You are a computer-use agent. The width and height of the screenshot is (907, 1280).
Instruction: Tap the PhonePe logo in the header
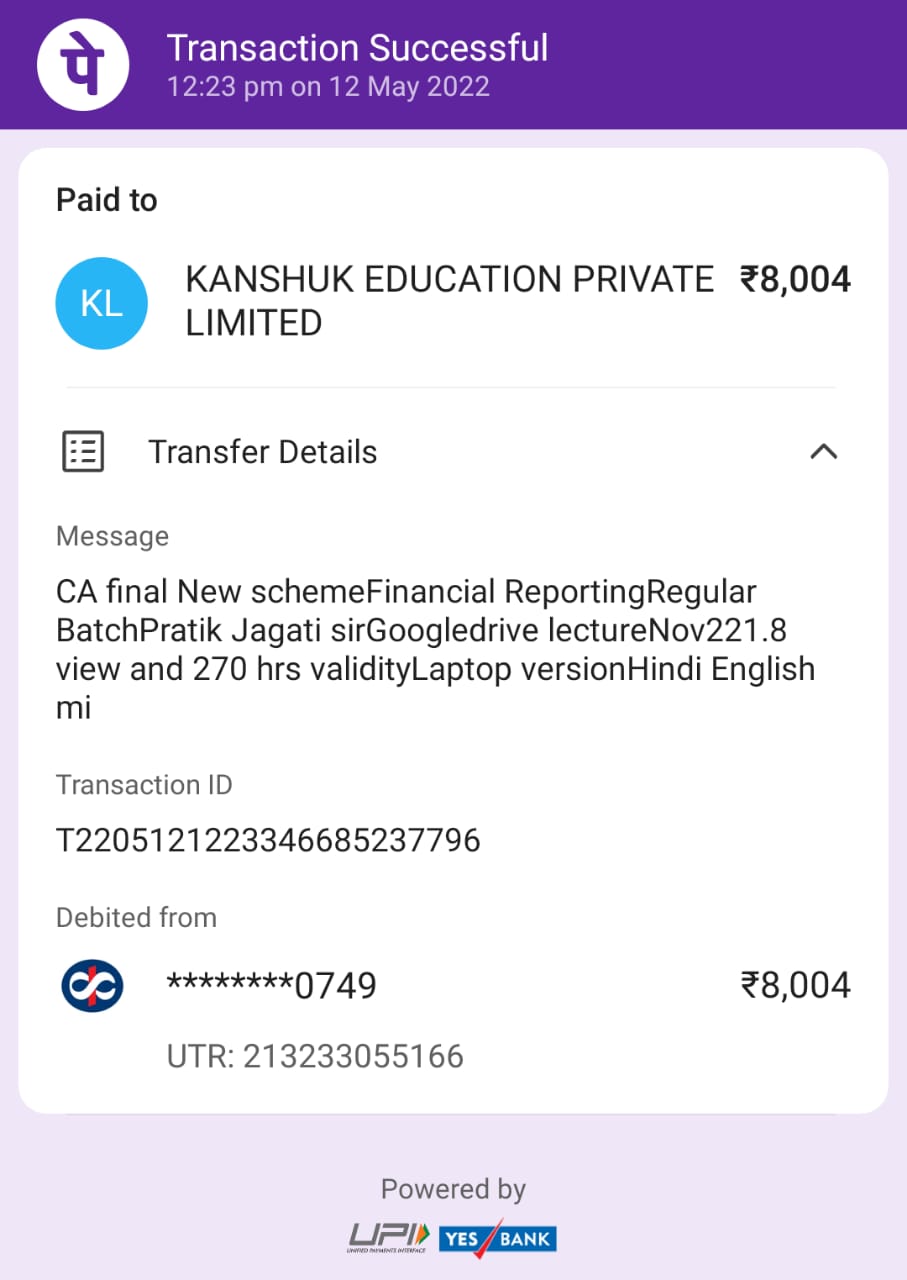pyautogui.click(x=83, y=64)
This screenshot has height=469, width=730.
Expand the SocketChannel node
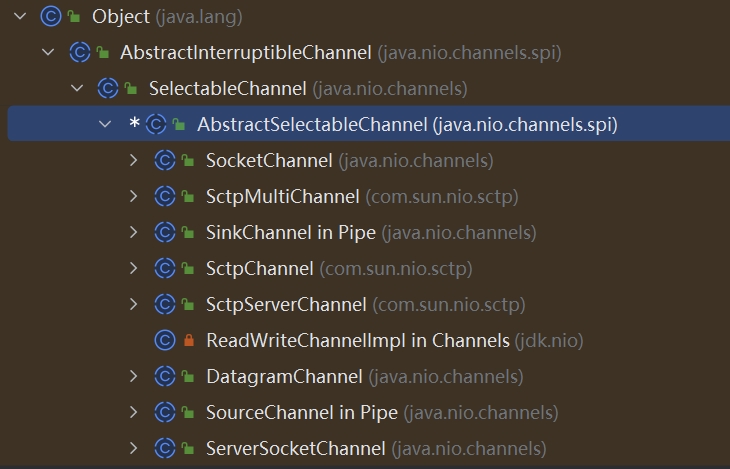(134, 161)

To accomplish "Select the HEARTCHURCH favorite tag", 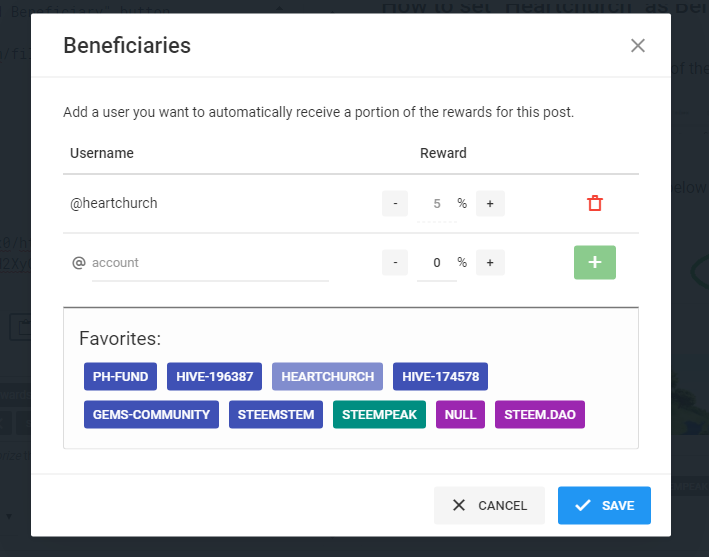I will coord(328,377).
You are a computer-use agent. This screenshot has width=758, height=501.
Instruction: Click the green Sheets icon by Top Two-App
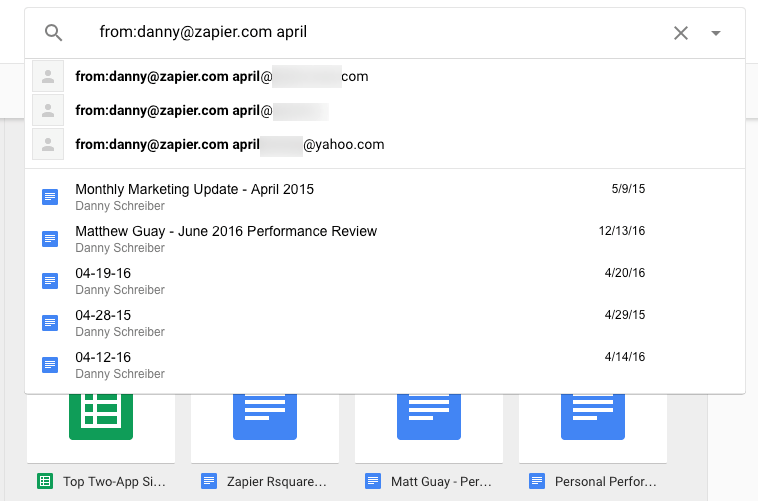pos(45,481)
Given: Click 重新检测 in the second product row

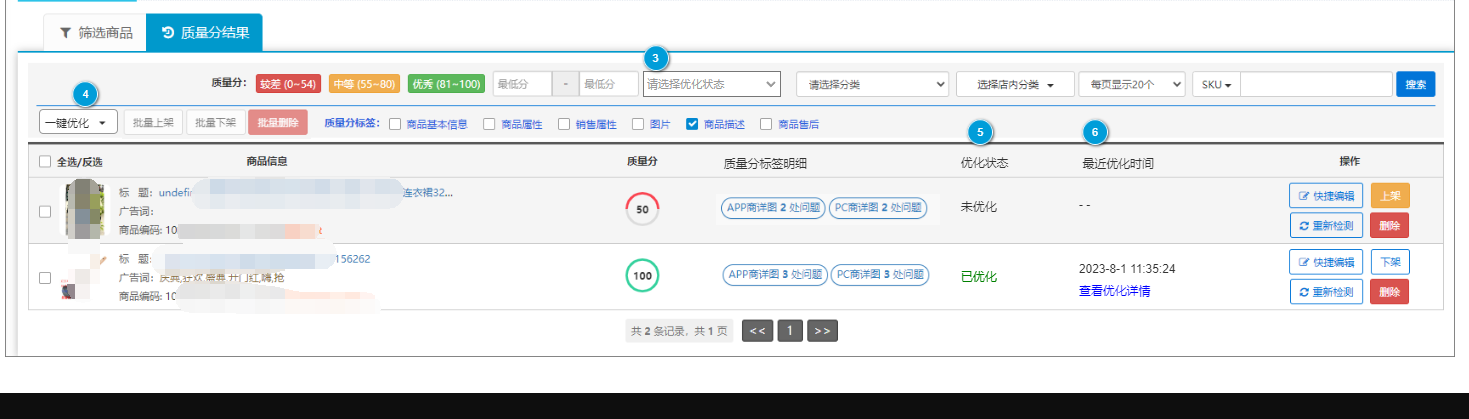Looking at the screenshot, I should point(1326,292).

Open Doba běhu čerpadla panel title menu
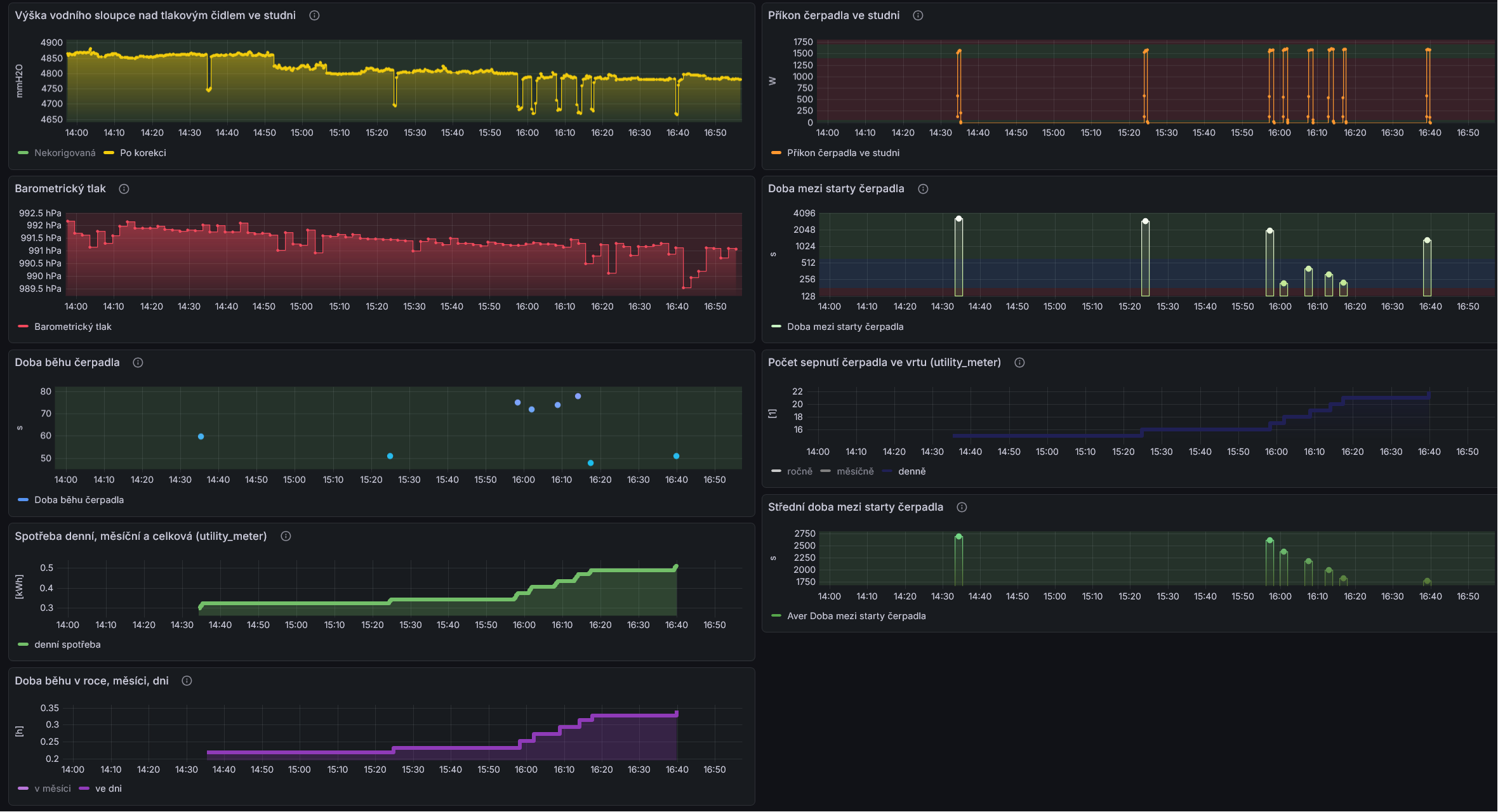coord(67,363)
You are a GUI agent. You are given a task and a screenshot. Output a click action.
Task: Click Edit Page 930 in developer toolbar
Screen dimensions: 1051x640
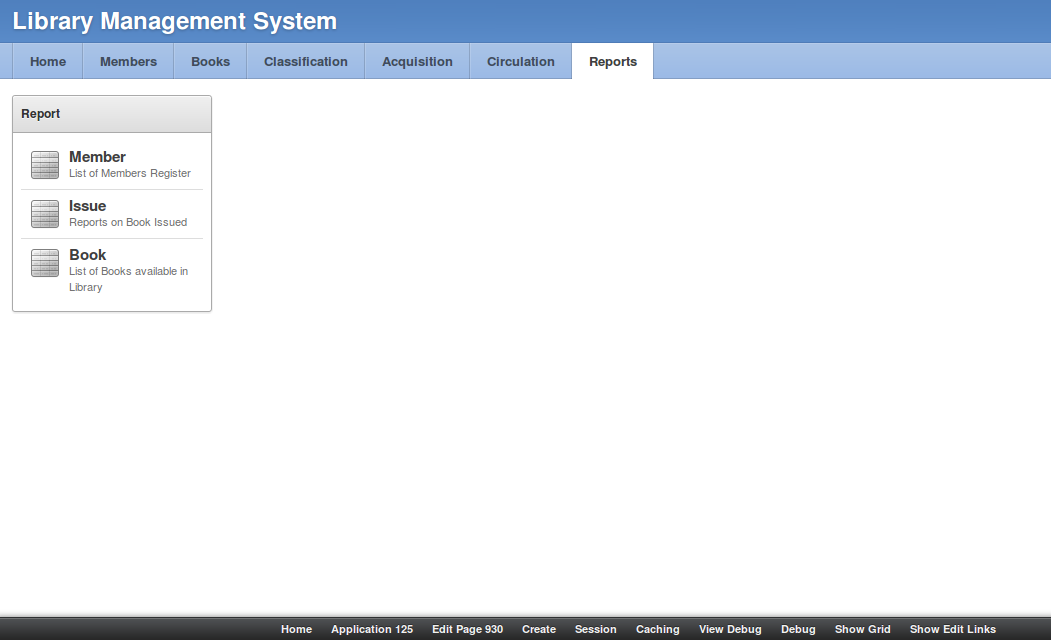click(467, 629)
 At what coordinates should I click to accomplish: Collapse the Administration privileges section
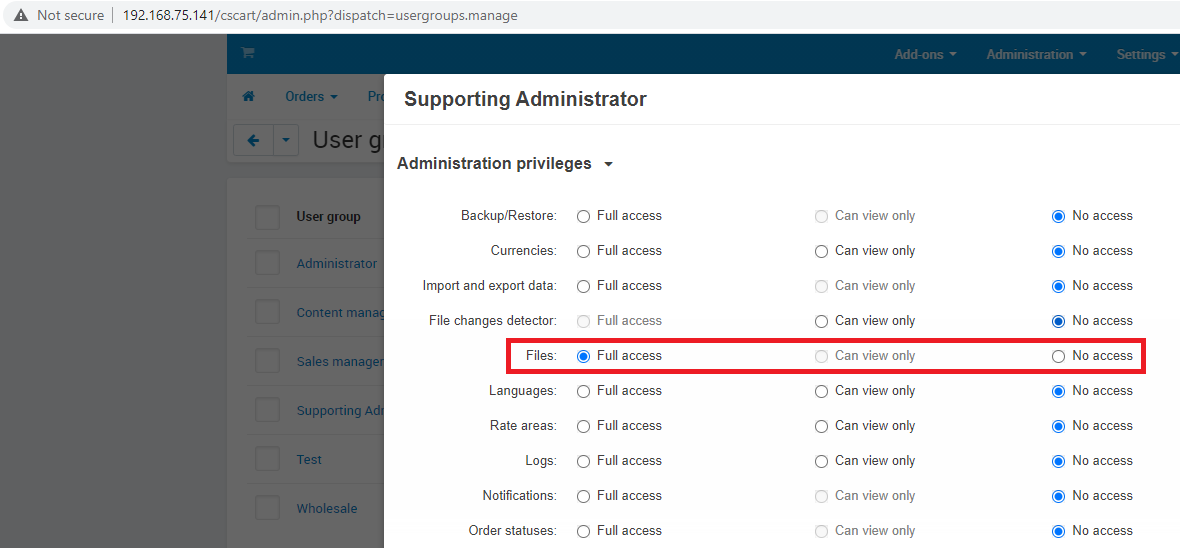[505, 163]

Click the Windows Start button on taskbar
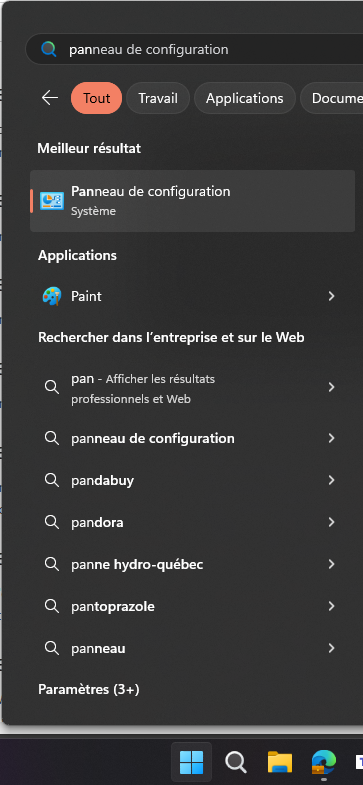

------------

Please give a word-for-word transcript of the lines from the one holding "Screen dimensions: 1051x640" through the final line of the entries, both ends kept, with no pictures.

#### Response to this exercise
Screen dimensions: 1051x640
click(467, 629)
 At what coordinates should I click to accomplish: Collapse the Administration privileges section
[505, 163]

Click the Windows Start button on taskbar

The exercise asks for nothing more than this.